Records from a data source

== Segment start ==

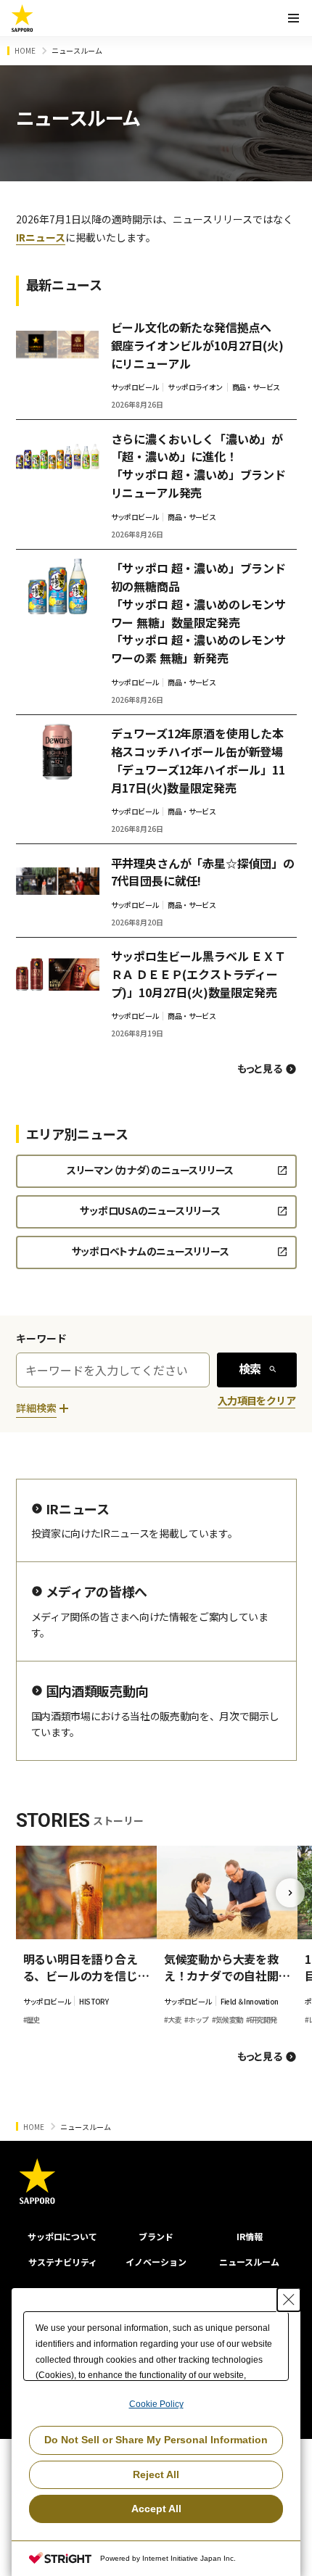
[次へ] (290, 1892)
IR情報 (250, 2236)
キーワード (41, 1338)
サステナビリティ (62, 2261)
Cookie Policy (156, 2404)
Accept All (156, 2508)
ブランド (156, 2236)
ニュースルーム (249, 2261)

== Segment end ==

Skip every image and output the remaining records exactly.

[次へ] (290, 1892)
IR情報 (250, 2236)
キーワード (41, 1338)
サステナビリティ (62, 2261)
Cookie Policy (156, 2404)
Accept All (156, 2508)
ブランド (156, 2236)
ニュースルーム (249, 2261)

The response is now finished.